The parks and maidans we admire are not necessarily the ones we actually sit in and use. A recent afternoon in South Mumbai brought this reality home. With an hour to idle away with a book and not wanting to restrict myself to an over-priced coffee shop, I sought refuge in Oval maidan. This lovely long stretch of open space is encircled on one side by charming Victorian Gothic buildings, including the Bombay High Court and Mumbai University, and on the other by iconic Art Deco apartment blocks. Unfortunately, while the Oval is open till 10 pm, its well-maintained grounds don’t encourage you to step in, sit on the grass and read a book. One end of the park is occupied by a cricket academy. A few people, mostly men, hang out occasionally on its lawns, but a majority of people access the maidan only to walk across its single entry-exit thoroughfare, that not only provides a short-cut between the Fort and Churchgate areas, but also forms deep inaccessible north and south corners.

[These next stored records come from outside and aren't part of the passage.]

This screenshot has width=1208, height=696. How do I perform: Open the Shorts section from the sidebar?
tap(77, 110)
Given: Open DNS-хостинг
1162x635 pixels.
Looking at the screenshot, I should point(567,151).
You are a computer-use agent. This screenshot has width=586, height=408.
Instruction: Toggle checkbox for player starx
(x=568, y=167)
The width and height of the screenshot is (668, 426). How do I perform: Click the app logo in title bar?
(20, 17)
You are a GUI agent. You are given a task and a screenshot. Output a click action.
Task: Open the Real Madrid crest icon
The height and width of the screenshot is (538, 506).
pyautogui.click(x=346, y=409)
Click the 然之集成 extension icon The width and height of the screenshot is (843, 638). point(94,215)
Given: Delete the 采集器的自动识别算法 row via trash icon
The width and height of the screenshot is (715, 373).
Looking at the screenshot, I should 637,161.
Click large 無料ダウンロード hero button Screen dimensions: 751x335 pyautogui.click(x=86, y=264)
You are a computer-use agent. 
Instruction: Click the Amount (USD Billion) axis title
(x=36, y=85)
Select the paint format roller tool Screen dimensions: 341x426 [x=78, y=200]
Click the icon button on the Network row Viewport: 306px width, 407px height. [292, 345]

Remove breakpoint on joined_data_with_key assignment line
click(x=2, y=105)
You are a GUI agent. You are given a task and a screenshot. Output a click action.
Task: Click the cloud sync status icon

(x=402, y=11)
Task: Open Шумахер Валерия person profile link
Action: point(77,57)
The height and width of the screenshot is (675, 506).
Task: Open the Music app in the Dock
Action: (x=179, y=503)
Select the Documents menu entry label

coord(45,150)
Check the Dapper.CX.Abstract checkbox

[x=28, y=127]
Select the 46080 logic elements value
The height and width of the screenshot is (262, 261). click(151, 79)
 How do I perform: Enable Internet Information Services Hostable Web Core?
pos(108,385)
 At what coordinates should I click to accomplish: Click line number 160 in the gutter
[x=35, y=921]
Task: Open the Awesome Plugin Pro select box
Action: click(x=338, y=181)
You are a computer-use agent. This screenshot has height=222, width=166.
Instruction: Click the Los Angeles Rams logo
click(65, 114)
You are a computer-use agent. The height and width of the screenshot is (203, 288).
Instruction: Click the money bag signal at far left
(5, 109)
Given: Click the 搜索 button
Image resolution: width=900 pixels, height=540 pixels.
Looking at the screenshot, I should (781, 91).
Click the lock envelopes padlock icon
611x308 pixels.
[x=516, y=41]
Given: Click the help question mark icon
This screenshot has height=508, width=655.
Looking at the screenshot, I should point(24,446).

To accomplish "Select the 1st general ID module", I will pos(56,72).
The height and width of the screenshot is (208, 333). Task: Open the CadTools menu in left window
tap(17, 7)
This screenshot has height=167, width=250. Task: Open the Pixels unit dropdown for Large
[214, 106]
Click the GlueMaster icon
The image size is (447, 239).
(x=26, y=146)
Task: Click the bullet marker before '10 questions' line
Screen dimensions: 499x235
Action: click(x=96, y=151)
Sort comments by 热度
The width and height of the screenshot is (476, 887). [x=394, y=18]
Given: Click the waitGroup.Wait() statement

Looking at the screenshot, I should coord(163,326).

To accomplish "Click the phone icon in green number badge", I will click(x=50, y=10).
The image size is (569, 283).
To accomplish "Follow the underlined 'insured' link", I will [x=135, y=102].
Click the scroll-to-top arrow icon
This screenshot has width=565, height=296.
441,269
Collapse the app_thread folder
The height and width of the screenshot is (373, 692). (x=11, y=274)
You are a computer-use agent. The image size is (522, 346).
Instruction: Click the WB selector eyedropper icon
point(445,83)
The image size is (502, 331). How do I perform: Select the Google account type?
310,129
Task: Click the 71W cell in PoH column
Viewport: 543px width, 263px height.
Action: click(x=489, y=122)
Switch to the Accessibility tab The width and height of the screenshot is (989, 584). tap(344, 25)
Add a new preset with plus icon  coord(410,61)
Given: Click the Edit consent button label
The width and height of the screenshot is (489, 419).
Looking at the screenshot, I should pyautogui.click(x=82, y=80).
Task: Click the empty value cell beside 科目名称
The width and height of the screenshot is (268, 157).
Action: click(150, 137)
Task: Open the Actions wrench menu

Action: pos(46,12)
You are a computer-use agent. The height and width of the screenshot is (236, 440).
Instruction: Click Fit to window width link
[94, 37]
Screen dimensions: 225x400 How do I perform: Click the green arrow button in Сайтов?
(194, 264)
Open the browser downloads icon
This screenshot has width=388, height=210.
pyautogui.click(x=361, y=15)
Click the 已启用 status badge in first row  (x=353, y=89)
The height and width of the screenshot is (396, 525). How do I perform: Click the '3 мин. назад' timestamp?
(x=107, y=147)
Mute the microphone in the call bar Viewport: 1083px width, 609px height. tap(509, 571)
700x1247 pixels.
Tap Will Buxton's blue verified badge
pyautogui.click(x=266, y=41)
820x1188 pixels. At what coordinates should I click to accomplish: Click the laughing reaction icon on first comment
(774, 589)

What deters the average user from using Oval maidan is its single entry-point and its beautiful but most formidable tall fencing. For women, in particular, who want to not only have a visual connection (the possibility of seeing and being seen) to prevent assault, but also an easy escape route, if such an assault does happen, the Oval is a difficult space to hang out. Similarly, the beautifully fenced-in Horniman Circle garden in Mumbai is used limitedly, as its lush vegetation, a landscaper’s delight, completely cuts off visibility from the streets outside.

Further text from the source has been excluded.